Verizon to Purchase Yahoo’s Core Business for $4.8 Billion
According to multiple reports, Verizon Wireless will announce as soon as Monday morning that it will acquire Yahoo’s core business for $4.8 billion. The firm will combine Yahoo with AOL, another former Internet giant, bolstering its digital media and advertising offerings.
The New York Times, The Wall Street Journal, Bloombergand other news agencies have all confirmed the deal, which represents an astonishing fall from grace from a firm that was worth over $125 billion at the height of the Dot Com boom.
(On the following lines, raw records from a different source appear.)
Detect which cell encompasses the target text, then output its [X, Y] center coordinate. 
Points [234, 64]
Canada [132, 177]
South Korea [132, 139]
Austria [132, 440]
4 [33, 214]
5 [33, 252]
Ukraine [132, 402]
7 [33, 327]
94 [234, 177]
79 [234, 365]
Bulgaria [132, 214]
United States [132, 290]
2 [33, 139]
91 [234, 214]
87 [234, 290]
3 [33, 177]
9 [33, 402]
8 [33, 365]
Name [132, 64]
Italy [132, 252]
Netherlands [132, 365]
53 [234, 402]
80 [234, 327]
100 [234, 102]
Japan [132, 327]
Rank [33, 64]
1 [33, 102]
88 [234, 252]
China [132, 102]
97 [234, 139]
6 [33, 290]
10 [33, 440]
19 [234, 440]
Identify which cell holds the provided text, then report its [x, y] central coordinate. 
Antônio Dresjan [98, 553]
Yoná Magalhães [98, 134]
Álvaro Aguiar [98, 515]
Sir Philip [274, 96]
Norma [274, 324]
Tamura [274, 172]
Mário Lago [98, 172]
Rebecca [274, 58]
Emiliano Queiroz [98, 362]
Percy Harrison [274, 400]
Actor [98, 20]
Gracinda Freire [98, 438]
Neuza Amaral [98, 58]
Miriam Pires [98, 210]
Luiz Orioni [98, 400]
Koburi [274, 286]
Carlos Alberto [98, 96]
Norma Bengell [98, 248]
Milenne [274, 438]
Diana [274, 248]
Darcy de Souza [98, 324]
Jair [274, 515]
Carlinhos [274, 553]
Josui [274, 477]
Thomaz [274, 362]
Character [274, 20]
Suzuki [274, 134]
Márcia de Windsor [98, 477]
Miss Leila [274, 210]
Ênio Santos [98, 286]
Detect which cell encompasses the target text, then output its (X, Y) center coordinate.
According to these reports, Verizon will acquire Yahoo’s core business, which stumbled badly in the wake of competition from companies such as Google and Facebook and long ago lost its crown as the king of Internet content discovery. It will also acquire some real estate assets, while some Yahoo intellectual property will be sold separately, and presumably to another buyer. AT&T, Quicken Loans founder Dan Gilbert, Vector Capital Management, and TPG, were all said to have actively sought acquiring Yahoo.
Today, of course, Yahoo’s core business represents just a tiny portion of the Yahoo corporate entity: The bulk of its assets come in the form of an investment in the China-based e-commerce firm Alibaba, which is said to be worth an astonishing $41 billion. Yahoo’s other assets include Yahoo Japan and a small portfolio of patents.
But with the Internet and media portions of the company being sold off to Verizon, Yahoo as we know it will change hands. And it will lose its current CEO, Marissa Mayer, who is reportedly not joining Verizon. She will receive a $57 million severance payout, bringing her total cost to Yahoo to over $220 million.
As you may recall, Microsoft CEO Steve Ballmer attempted to purchase the flailing Yahoo in 2007 for $44.6 billion, a deal that would have been Microsoft’s biggest, by far, at that time. But Yahoo’s then-CEO (and Yahoo co-founder) Jerry Yang rebuffed the offer. He later stepped down because of shareholder anger with his inaction.
Microsoft dodged a bullet: Yahoo has fallen much further since that time, and while current CEO Marissa Mayer is a media darling, she’s done nothing to turn around Yahoo in her four years at the company.
Indeed, the only reason that Yahoo still exists is that it purchased 40 percent of then-little-known Alibaba in 2005 for $1 billion in cash. Despite only owning 15 percent of Alibaba today, that investment is now worth north of $40 billion. In a last ditch effort to save Yahoo, Ms. Mayer tried to sell off the firm’s Alibaba assets, but the tax bill was too onerous. So Yahoo began the ugly process of looking for a suitor instead.